Gli anni settanta non sono caratterizzati solo da feroci contrapposizioni politiche e da lotte sindacali. E’ diffuso anche un movimento giovanile che si ispira a valori poeticamente anticapitalisti: ereditano il “peace and love” di fine anni sessanta, bighellonano, fanno girare liberamente la droga (si consideri che in quegli anni i giovani morivano come mosche per gli eccessi di eroina), contestano tutto della società borghese, non lavorano, vivono di espedienti spesso illeciti, come la pratica dell’esproprio proletario, ovvero prelevare merci dai negozi o consumare nei ristoranti senza pagare. A casa mia, in loro “onore”, sento per la prima volta il termine “fancazzisti”. Il regista Nanni Moretti li immortala in un suo film, dove una di loro, alla domanda “Cosa fai nella vita?” risponde “Faccio cose, vedo gente, mi muovo, leggo, ascolto molta musica…”. Lo stesso fa Carlo Verdone, con il personaggio che renderà iconica l’espressione trasognata “un sacco bbello!”.

Un folto gruppo di questi giovani raggiunge Ravenna da tutta Italia per il Festival. La tensione è immediata. Pretendono di vedere gli spettacoli senza pagare il contributo (duemila lire) che l’efficace macchina organizzativa comunista aveva previsto. Non piacciono granché, vengono dall’Italia inquieta e dinamica delle periferie metropolitane che la sonnecchiosa Ravenna non conosceva. Sono giovani tanto quanto quelli della FGCI, ma l’Emilia Romagna sta coniugando i sogni rivoluzionari di falce e martello con il pragmatico impegno per una crescita economica e sociale anche all’interno della società borghese, anche all’interno del predominio culturale e militare americano, anche in coesistenza con la religione, anche con una moderata ambizione al denaro e ai consumi.

La classe operaia del PCI romagnolo è “organica”: lavora, cresce, fa studiare i figli, viaggia, modella ancora gli stili di vita e un confuso sogno rivoluzionario al disciplinato rigore dei padri resistenti.

Insomma: i giovani capelloni alternativi che arrivano a Ravenna nel 1976 non somigliano ai giovani figli di operai e contadini della FGCI. E allora incaricano i “padri” (operai e soprattutto portuali) di “andare a dare un’occhiata”. Lo faranno con modi bruschi e sbrigativi.

Ci sono alcuni scontri, causati anche dall’atteggiamento disinvolto e impreparato di alcuni poliziotti.
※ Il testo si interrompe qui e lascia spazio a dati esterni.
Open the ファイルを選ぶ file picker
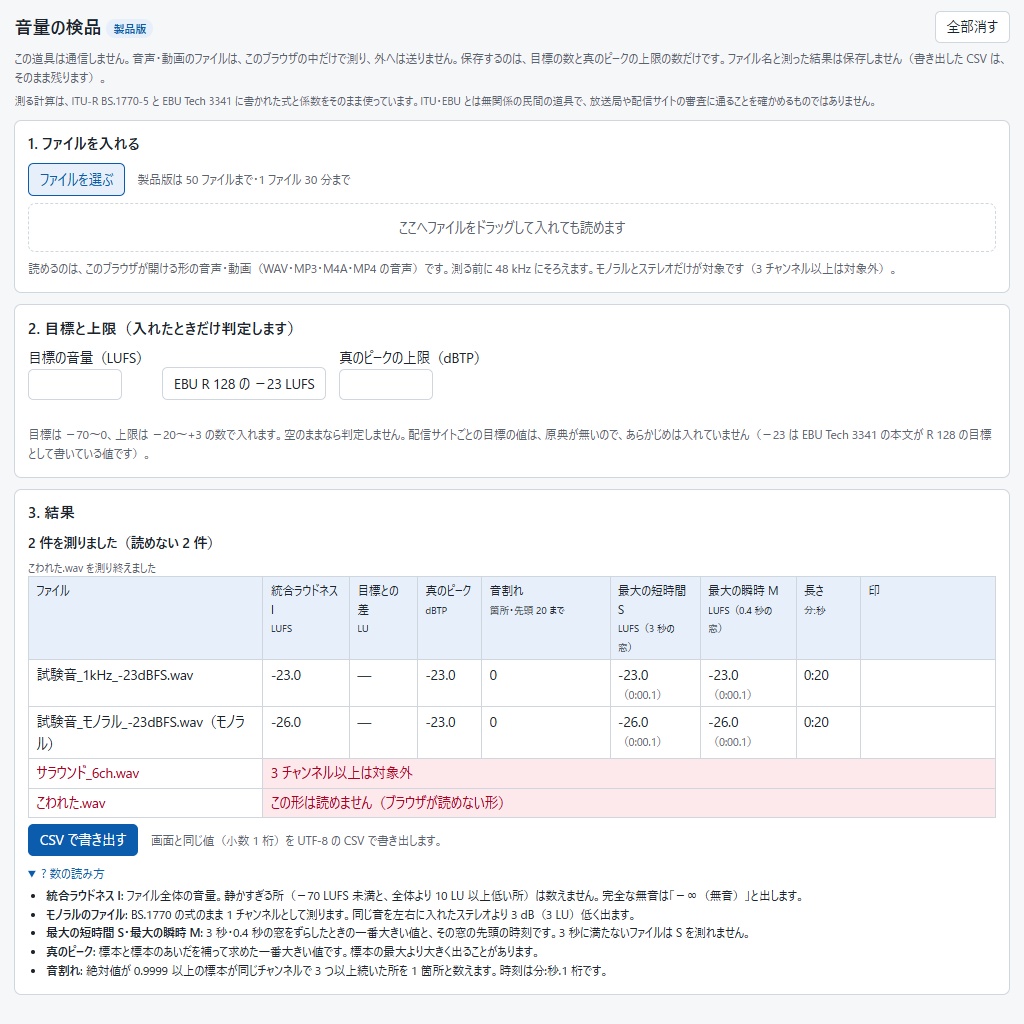 click(x=76, y=180)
Poca roba per gli standard di quell’epoca. Mio padre ha 37 anni, non vi partecipa direttamente (l’animo francescano non glielo avrebbe permesso) ma torna a casa destabilizzato: ha appena visto i “compagni” scontrarsi con ragazzi pieni di sogni, che volevano cambiare il mondo, come forse lo era stato lui fino a poco prima. Cialtroni, ma in fondo pacifici. Per la prima volta lo scontro non è con i fascisti, con il governo o con i padroni, ma con dei poveracci. Il segretario D’Alema e il padre resistente Arrigo Bulow Boldrini coniano l’espressione “ordine democratico” per definire i limiti della protesta e delle manifestazioni (si sintetizza in: le vetrine non si spaccano, i conti si pagano, la polizia non si tocca).

Uno giovane si vanta dicendo “Sai, io vengo da Umbria Jazz…” (altro ritrovo del caotico magma giovanile rivoluzionario tenutosi qualche giorno prima) beccandosi la dissacrante risposta di mio padre “Ah, dal tono che ti davi mi sembrava che venissi dal Vietnam…”.

Mio padre si rende conto improvvisamente di non essere più, in quanto operaio, “il più povero” (perché percepisce l’esistenza di un ceto incapace o impossibilitato a cogliere le opportunità di crescita offerte dagli anni sessanta alla classe operaia romagnola, fenomeno che si evidenzierà più avanti con le migrazioni straniere); nè di essere più “giovane” (ovvero dalla parte più movimentista e arrabbiata delle folle politicizzate) nè di essere nemmeno più tanto rivoluzionario, ma anzi vagamente contento che la società borghese – in cambio di una vita di fatica, puzza, pericoli e stanchezza in fabbrica – le duemila lire da dare ai compagni che organizzavano gli spettacoli al Festival e magari altre duemila da prestare a chi era più in difficoltà, gliele avesse fatte orgogliosamente guadagnare.